SUPPLIED RECORDS
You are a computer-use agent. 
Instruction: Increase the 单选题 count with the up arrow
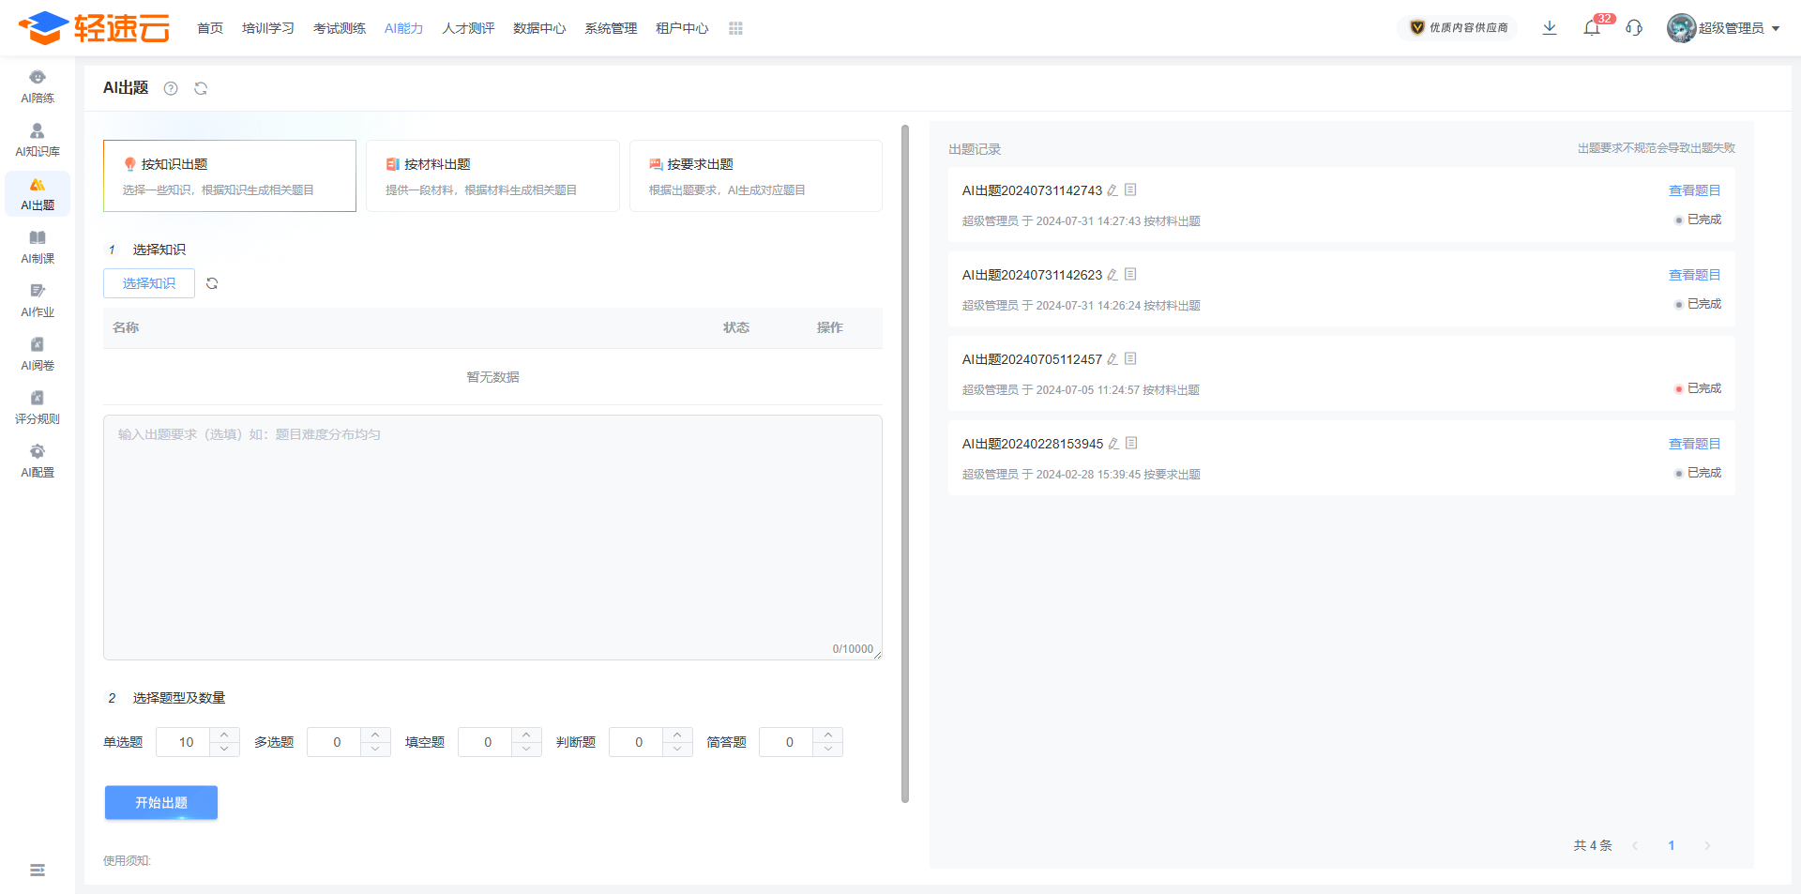pos(224,735)
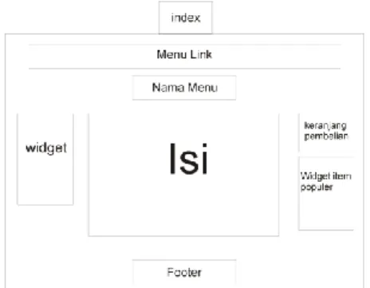Click the word Footer
The width and height of the screenshot is (370, 288).
pyautogui.click(x=184, y=272)
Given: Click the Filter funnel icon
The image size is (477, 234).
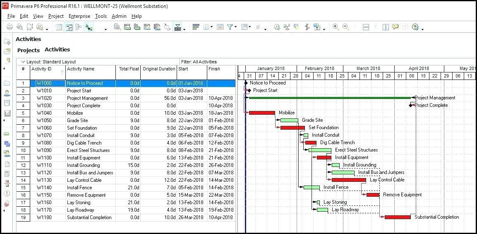Looking at the screenshot, I should (230, 27).
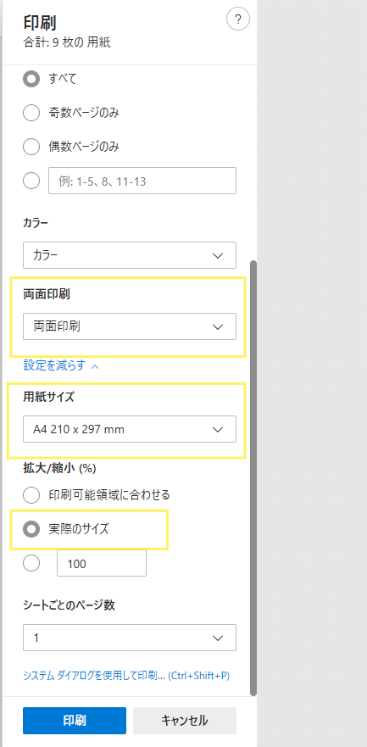The image size is (367, 747).
Task: Select the すべて radio button
Action: (31, 79)
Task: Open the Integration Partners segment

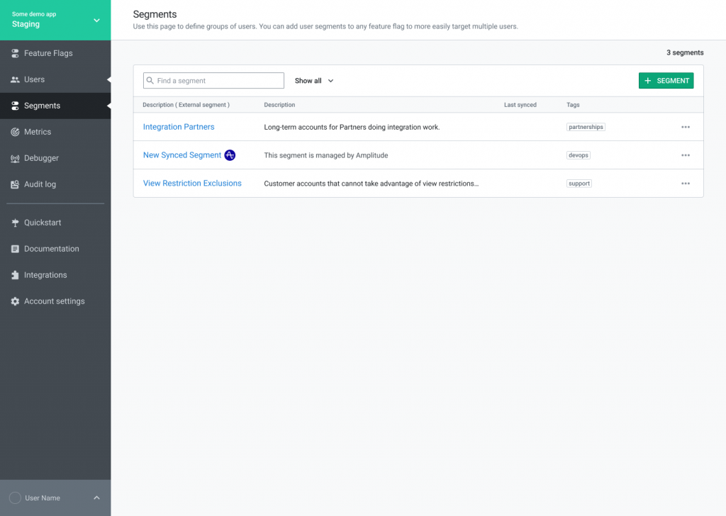Action: (178, 126)

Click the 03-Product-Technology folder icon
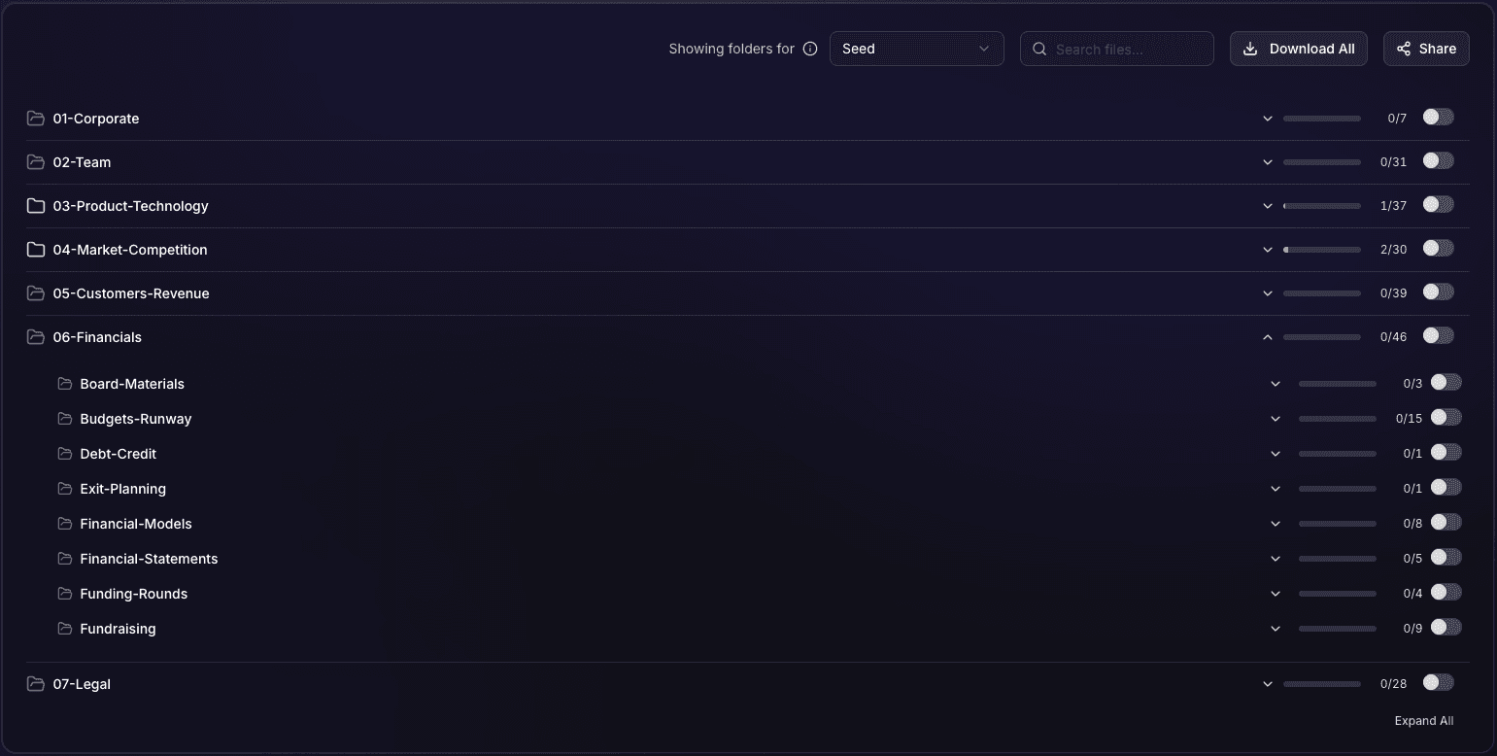click(x=36, y=206)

WHAT THE TASK REQUIRES
The answer must be the listing above, restated word for word, with no images in it.

RESPONSE AREA
You are a computer-use agent. 
Instruction: Increase the 单选题 count with the up arrow
pos(224,735)
Click the word Footer
The width and height of the screenshot is (370, 288).
pyautogui.click(x=184, y=272)
Given: Click the Filter funnel icon
The image size is (477, 234).
Looking at the screenshot, I should (230, 27).
The image size is (367, 747).
Task: Select the すべて radio button
Action: (31, 79)
Task: Open the Integration Partners segment

Action: (178, 126)

Click the 03-Product-Technology folder icon
click(x=36, y=206)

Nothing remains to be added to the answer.